THE PERSONAL EQUATION OF BORRELL
Josep Borrell, who will leave the direction of the Spanish diplomacy to join Brussels, belongs to the generation of Moratinos and Solana. It can not however be reduced to them, he who chaired the European Parliament from 2004 to 2007, then the European University Institute of Florence from 2010 to 2012. This passage at the head of a research center, at the forefront of science human and social, it is precious for him to get rid of the Brussels Newspeak and its trompe l’oeil concepts. This is the time when the EU, after drowning the “Barcelona Process” in a “neighborhood policy” with a much more limited ambition, is unable to take stock of the upheaval in progress south of the Mediterranean, opposing in 2011, in English in the text, the “three M: Money, Mobility, Markets” (Money, Mobility, Market).

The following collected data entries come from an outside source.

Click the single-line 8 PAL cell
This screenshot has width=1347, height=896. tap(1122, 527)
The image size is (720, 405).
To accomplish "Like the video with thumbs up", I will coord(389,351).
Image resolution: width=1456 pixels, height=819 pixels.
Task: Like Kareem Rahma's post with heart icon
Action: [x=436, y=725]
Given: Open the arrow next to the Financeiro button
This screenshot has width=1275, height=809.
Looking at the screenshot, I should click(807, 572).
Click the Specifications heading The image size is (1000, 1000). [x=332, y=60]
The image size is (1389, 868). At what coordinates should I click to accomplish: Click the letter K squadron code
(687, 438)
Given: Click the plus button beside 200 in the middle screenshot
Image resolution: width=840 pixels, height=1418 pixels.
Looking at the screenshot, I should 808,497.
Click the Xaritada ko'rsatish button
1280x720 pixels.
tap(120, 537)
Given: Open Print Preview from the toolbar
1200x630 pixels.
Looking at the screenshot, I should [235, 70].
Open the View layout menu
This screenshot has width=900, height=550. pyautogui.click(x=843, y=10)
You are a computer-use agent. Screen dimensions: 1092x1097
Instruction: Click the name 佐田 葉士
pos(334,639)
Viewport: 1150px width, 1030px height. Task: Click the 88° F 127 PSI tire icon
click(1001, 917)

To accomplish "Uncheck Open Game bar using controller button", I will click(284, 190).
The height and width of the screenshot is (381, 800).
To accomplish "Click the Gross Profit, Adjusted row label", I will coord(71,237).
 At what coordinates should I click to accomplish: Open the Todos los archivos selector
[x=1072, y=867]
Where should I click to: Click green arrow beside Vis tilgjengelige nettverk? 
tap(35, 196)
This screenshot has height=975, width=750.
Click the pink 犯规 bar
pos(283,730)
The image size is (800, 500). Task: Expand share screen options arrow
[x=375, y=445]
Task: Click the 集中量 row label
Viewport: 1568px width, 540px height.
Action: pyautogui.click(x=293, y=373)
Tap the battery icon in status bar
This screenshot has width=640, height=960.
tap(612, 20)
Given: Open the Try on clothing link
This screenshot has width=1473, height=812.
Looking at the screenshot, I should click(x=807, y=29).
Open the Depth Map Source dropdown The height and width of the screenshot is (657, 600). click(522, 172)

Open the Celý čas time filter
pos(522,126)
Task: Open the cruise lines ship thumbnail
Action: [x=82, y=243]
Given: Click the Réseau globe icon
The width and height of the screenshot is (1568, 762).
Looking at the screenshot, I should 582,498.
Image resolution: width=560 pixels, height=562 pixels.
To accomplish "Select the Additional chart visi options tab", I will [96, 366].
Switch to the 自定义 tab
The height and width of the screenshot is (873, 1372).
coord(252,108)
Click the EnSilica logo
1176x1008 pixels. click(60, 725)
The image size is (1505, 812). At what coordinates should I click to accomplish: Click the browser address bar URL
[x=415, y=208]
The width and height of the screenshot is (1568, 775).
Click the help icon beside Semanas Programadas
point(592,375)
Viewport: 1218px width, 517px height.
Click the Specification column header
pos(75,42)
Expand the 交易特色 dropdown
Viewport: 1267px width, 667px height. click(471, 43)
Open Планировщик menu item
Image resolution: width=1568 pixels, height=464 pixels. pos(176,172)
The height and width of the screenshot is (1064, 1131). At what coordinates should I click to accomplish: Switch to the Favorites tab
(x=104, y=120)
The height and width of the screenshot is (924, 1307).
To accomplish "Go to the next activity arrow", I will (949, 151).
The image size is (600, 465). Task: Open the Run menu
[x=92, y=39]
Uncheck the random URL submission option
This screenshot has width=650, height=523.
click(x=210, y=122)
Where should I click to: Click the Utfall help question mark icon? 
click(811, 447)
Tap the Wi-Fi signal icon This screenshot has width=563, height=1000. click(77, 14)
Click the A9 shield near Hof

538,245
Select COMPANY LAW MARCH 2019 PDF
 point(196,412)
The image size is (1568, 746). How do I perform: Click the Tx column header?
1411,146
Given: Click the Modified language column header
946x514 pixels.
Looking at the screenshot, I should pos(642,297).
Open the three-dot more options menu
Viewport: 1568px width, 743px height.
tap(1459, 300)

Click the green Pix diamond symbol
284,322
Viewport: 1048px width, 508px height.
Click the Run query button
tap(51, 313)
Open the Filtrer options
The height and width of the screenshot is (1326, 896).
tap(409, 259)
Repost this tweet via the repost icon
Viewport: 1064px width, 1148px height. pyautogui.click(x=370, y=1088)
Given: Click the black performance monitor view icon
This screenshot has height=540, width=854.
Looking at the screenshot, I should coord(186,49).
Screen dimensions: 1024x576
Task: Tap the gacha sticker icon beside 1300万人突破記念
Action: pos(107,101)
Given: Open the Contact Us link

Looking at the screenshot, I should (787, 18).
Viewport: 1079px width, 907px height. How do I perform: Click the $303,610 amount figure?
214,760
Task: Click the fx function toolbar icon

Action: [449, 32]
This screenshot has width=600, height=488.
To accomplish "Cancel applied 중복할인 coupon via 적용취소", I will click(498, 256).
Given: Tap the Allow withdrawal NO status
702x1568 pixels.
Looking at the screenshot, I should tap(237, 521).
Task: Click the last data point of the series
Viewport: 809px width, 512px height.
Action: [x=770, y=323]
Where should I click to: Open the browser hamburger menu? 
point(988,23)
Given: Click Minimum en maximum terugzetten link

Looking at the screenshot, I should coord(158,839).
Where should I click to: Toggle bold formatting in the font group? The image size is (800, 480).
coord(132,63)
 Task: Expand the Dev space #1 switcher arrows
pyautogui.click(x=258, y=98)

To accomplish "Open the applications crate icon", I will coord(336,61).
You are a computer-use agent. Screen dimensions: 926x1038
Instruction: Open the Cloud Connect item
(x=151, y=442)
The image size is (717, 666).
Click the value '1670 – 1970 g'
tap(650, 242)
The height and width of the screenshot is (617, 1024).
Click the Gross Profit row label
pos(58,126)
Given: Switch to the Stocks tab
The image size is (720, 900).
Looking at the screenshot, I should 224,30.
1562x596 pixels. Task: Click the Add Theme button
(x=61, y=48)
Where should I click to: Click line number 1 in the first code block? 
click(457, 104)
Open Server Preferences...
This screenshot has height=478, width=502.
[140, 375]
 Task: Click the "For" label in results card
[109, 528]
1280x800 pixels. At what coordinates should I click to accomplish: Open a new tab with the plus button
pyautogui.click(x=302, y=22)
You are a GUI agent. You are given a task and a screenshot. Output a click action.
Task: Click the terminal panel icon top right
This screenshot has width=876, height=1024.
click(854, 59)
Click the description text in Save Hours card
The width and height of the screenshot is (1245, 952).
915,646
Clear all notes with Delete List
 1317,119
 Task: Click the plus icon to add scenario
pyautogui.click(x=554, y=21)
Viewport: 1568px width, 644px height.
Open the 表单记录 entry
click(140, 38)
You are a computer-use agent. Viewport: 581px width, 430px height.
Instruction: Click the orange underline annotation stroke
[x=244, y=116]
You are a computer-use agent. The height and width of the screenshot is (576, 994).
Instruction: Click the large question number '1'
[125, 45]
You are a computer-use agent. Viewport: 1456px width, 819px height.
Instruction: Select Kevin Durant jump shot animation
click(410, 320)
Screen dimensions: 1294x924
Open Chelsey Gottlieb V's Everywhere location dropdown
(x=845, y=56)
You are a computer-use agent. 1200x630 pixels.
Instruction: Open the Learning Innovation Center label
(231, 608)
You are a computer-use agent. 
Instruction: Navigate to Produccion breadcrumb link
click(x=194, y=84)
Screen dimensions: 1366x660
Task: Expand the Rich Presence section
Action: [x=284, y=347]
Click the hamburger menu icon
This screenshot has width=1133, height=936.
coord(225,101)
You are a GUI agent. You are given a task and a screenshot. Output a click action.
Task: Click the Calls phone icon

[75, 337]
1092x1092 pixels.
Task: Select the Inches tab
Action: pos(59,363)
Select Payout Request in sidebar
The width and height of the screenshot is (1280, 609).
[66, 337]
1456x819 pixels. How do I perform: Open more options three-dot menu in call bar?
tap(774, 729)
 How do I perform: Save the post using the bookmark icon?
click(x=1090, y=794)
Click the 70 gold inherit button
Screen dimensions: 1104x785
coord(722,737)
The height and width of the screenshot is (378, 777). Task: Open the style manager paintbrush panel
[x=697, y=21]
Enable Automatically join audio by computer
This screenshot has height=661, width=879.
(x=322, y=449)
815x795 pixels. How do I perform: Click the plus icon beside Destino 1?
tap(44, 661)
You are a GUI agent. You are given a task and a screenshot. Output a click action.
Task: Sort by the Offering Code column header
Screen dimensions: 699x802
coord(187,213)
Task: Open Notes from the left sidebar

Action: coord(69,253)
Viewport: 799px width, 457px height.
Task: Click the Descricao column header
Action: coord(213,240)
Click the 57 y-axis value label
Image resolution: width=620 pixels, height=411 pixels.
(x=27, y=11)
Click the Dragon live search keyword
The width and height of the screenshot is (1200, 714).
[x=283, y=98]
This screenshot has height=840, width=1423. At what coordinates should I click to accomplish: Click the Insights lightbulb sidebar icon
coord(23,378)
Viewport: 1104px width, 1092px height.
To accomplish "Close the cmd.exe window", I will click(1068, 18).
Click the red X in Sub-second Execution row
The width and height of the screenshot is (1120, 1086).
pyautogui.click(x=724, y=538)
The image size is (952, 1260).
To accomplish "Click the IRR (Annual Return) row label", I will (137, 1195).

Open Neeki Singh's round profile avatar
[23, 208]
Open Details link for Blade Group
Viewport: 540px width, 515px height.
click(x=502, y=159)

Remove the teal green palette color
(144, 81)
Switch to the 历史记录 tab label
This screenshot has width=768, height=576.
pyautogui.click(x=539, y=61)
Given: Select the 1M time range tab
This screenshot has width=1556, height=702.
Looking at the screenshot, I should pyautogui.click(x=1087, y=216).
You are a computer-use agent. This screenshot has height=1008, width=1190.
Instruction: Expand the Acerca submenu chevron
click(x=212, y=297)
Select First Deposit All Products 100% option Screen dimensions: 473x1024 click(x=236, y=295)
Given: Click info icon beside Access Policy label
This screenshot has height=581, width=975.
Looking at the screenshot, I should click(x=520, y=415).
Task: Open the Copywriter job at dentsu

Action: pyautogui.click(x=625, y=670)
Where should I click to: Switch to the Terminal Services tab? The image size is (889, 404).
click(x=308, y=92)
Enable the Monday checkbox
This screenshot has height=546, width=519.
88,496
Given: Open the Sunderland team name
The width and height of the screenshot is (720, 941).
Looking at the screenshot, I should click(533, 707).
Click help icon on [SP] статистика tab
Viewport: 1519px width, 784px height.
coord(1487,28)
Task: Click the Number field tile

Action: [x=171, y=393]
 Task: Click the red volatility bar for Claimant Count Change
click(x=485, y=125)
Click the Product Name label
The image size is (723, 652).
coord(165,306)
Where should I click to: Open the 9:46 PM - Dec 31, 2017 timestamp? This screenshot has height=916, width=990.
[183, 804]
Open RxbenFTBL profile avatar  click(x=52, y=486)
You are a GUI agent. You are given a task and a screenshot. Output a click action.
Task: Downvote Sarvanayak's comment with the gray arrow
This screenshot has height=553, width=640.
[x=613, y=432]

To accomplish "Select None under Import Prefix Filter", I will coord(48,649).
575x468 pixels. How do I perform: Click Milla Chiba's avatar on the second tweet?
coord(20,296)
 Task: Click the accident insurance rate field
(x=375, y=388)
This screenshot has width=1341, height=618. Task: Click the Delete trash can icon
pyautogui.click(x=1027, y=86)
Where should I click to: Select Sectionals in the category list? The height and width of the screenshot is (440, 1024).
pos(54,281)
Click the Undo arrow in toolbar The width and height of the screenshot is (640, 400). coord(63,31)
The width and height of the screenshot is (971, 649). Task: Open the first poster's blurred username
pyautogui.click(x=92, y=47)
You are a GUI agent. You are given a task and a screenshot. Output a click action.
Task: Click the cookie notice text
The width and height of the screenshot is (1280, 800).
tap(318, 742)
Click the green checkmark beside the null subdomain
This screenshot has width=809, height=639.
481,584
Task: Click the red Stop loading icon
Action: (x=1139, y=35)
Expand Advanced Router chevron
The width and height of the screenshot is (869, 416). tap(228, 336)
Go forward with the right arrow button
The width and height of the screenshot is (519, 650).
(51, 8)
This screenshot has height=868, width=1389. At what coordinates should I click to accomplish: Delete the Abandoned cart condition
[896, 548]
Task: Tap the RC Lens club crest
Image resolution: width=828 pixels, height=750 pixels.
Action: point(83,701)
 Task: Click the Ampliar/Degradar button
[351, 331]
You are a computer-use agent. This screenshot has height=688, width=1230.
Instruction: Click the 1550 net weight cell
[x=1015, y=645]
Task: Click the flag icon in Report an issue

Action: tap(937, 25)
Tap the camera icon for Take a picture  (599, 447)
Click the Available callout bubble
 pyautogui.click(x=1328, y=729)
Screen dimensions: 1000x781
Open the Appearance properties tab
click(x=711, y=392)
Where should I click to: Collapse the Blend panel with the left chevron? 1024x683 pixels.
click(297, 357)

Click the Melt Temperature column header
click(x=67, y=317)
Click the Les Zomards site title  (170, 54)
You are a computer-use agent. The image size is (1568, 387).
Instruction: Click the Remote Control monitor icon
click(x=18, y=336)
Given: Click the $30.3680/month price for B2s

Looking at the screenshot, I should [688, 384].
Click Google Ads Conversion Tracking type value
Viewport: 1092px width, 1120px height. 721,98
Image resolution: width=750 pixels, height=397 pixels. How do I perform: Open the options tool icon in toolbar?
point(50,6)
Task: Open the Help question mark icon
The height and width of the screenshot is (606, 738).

Such technocratic short-sightedness inevitably leads the EU to measure its support for the Tunisian transition, to tolerate the fierce repression of the Sissi dictatorship in Egypt, and to adjust its cooperation everywhere to fight against illegal immigration.
One can only hope that Borrell will give a new impetus to a European policy without vision or perspective in the Mediterranean. He distinguished himself recently by celebrating the tremendous resources that the youth of the southern Mediterranean, far more important to him for national development and regional stability, than all hydrocarbon deposits. This emphasis on the human and the intangible is all the more remarkable as Borrell has a background in engineering and economics. He also knows Mediterranean societies better than many Eurocrats, especially Israel, where, in a kibbutz volunteer, he met the mother of his two children in 1969. Considering in 2018 that the “events in Gaza affect the ability of the EU to play its role as a global player”, it will have to move from words to action, for example by opening under the auspices of the EU a maritime link between Gaza and Cyprus, if only to ease the pressure on this overpopulated and besieged territory. Nor will it be able to leave the EU silent in the face of the unfolding wave that crosses Algeria, an expression of the radical protest of a moribund status quo south of the Mediterranean.
Of course, Josep Borrell can not face such daunting challenges alone. But he has all the assets to finally give the EU a breath and a project in the Mediterranean. Let’s bet he will be judged quickly by his facts.